TRECHO SELECIONADO
───

O elenco consegue dar verossimilhança a uma imensa quantidade de ditos cômicos que, na mão de um grupo menos afinado, faria com que o resultado ficasse medíocre. Para isso, o trabalho do diretor é fundamental, e ele usa boas estratégias para dar um sopro de vida às personagens. A longa seqüência inicial da mocinha que deixa uma carta na caixa do correio, volta para casa, tranca portas e janelas e tenta suicídio é cinematograficamente muito bem feita.
Através unicamente da imagem, vemos que a moça é uma típica jovem suburbana, e está apaixonada por um homem mais velho, que a deixou plantada a sua espera, e por isso ela decide pôr fim à existência. A interação verbal só é estabelecida depois que o vizinho a salva e, ao fazer respiração artificial na moça, é agarrado por ela. Nesse momento, o espectador percebe algo que o casal só perceberá nos últimos minutos do filme –a moça é talhada muito mais ao rapaz que ao homem sisudo cuja foto ela beijou antes de tentar se matar. Do mesmo modo como percebemos que o lugar do dentista é junto da rígida secretária, tão espinhosa quanto o cactus que lhe pertence, e que acaba por desabrochar junto com a personagem e com a atriz – a qual, depois de ter sofrido desgraçadamente nos papel da princesa Anastácia, Joana D’Arc, Hedda Gabler e outras heroínas trágicas, recebeu aqui o que foi, até onde eu sei, o seu único papel cômico.
O modo como a Ingrid se desincumbe dessa tarefa por si só faz com que o filme seja digno de atenção, mas essa é apenas uma das características positivas do filme, que deixa de lado o romance meloso para pintar com humor a história do dentista solteirão que, para fugir do casamento, faz a namorada idealista acreditar que ele é casado e pai de três filhos. A atriz iniciante (essa é a primeira fita de Goldie Hawn) está à altura dos maduros e experientes protagonistas, como a amante paradoxalmente cheia de princípios, que ao temer pelo futuro da esposa do dentista, por quem se afeiçoa – a secretária é coagida pelo chefe a fazer esse papel – acaba jogando a espinhosa mulher no colo do amante. Além dos achados cômicos, o humor está na ironia da situação – embora todos anseiem por aventuras, é possível se realizar num relacionamento maduro, baseado no companheirismo e em pequenos gestos, como o de fazer um sanduíche de galinha e ovo para o ser amado...

Outro filme que se sustenta por meio de um quiprocó é “Minha esposa favorita” (“My favorite wife”), esse já lançado por aqui (mas caaaro...) que trás Irenne Dunne e Cary Grant nos papéis principais como um casal que, depois de quatro anos de vida em comum, é separado pela aparente morte da mulher – apenas aparente, já que, no exato momento em que o juiz bate o martelo para declará-la oficialmente morta, ela cruza, vivíssima, o portão de sua casa. O que seria o fim de um problema para o casal torna-se apenas o início quando a esposa descobre que seu marido acabara de se casar com outra. É a partir daí que ela vai colar no esposo – que efetivamente a ama – para que ele resolva o impasse, o que se torna difícil porque ele é um tipo cheio de princípios, que não sabe como abandonar a sua segunda mulher.

───

AMOSTRA DA LISTAGEM
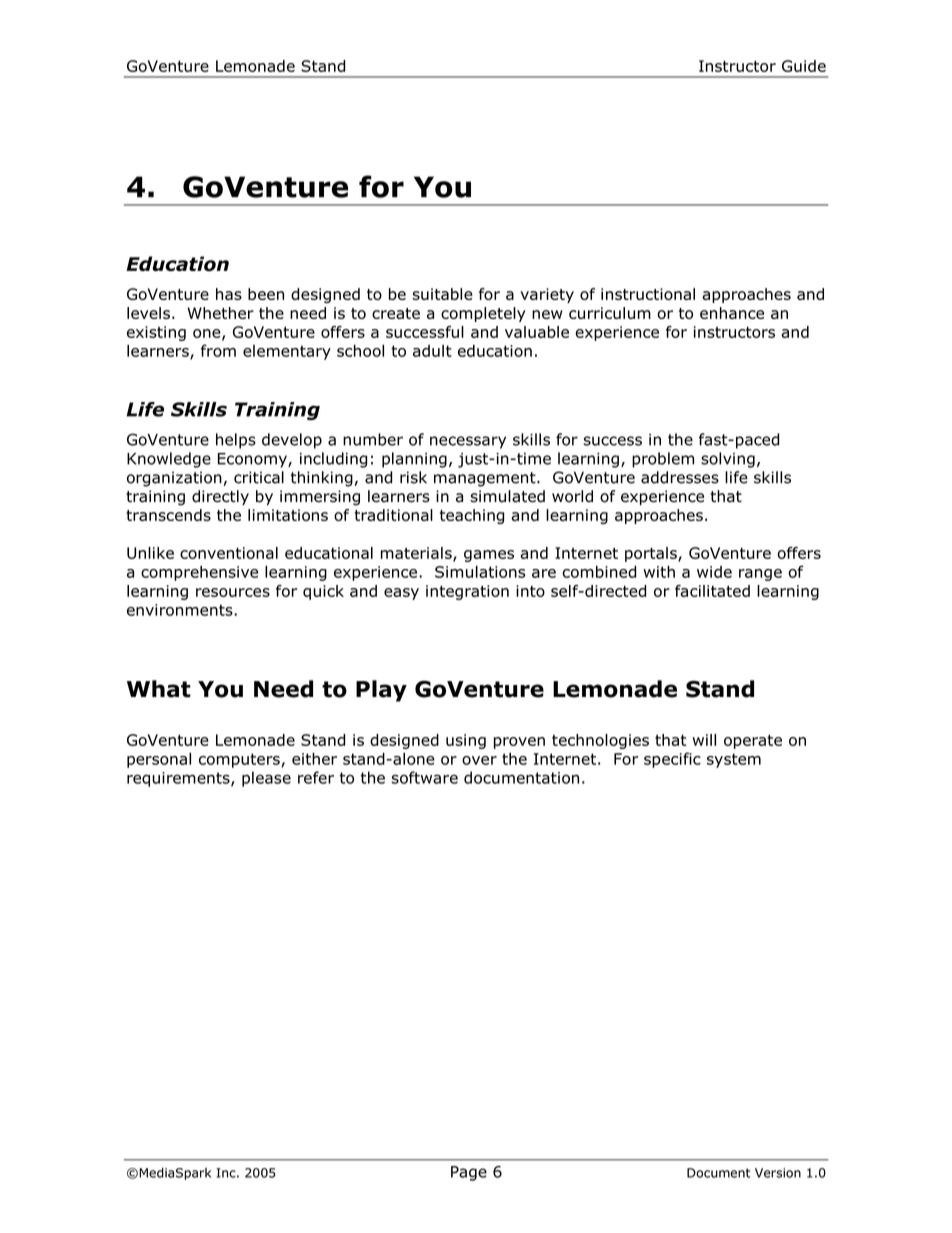  I want to click on has, so click(229, 294).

───

PROBLEMA A RESOLVER
Cite do trecho, sem alterar nada, a passagem que começa nas palavras que contêm "O elenco consegue" e termina logo depois de "muito bem feita.". Nenhuma tarefa depende da listagem.

RESPOSTA DO EXERCÍCIO
O elenco consegue dar verossimilhança a uma imensa quantidade de ditos cômicos que, na mão de um grupo menos afinado, faria com que o resultado ficasse medíocre. Para isso, o trabalho do diretor é fundamental, e ele usa boas estratégias para dar um sopro de vida às personagens. A longa seqüência inicial da mocinha que deixa uma carta na caixa do correio, volta para casa, tranca portas e janelas e tenta suicídio é cinematograficamente muito bem feita.